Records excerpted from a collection
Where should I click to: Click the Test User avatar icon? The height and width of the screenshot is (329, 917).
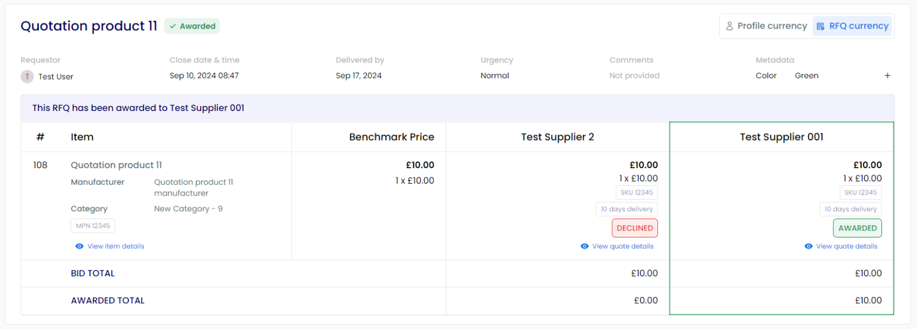tap(27, 77)
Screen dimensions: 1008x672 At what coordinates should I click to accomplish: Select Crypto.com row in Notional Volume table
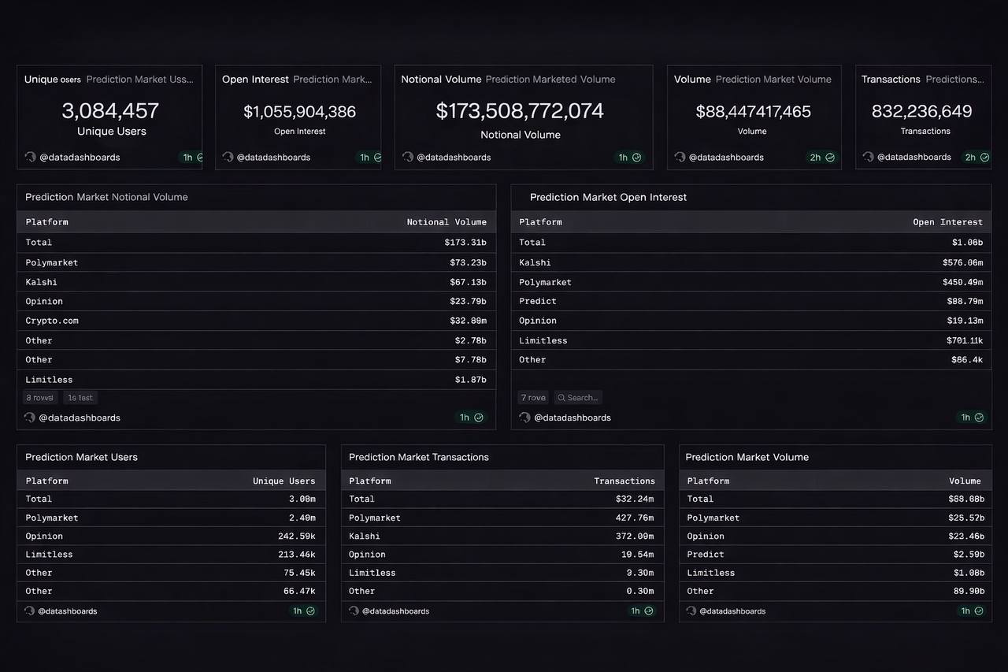tap(52, 321)
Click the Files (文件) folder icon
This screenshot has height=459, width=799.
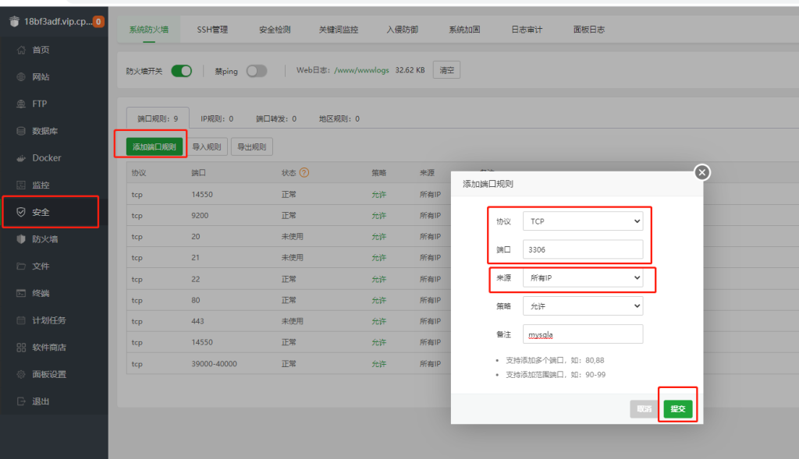tap(21, 267)
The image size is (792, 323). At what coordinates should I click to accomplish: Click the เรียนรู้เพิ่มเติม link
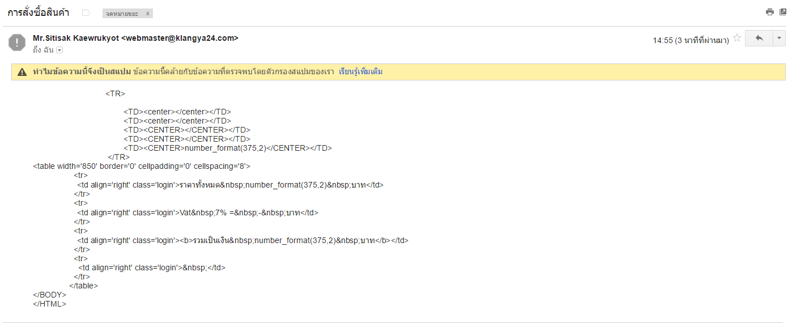360,72
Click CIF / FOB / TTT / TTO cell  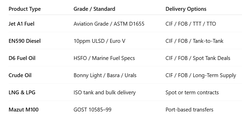tap(191, 24)
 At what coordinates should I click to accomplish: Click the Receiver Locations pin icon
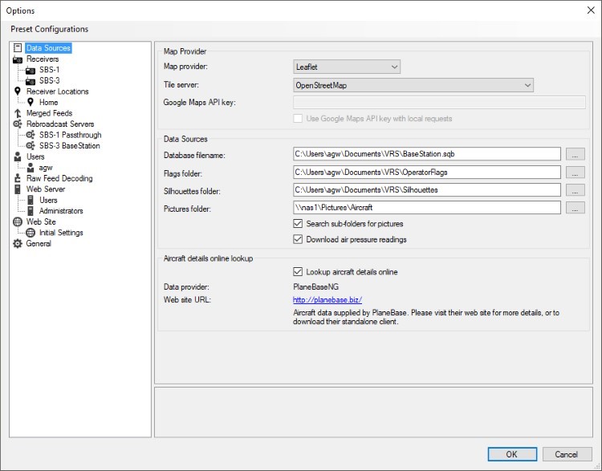[18, 91]
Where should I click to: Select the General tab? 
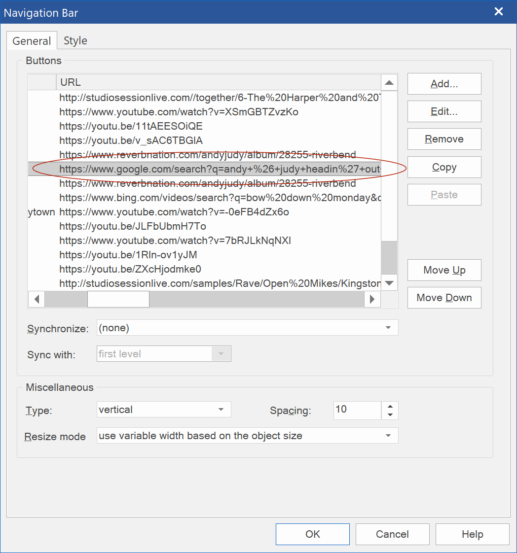pos(32,41)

**Exercise directions**
From the opening line of the entries above to the line that holds "Click the Files (文件) folder icon", inclusive, reproduce each line exactly and omit any picture.

**Output of the exercise**
Where should I click to: Click the Test User avatar icon? The height and width of the screenshot is (329, 917).
tap(27, 77)
Screen dimensions: 1008x672 At what coordinates should I click to accomplish: Select Crypto.com row in Notional Volume table
tap(52, 321)
Click the Files (文件) folder icon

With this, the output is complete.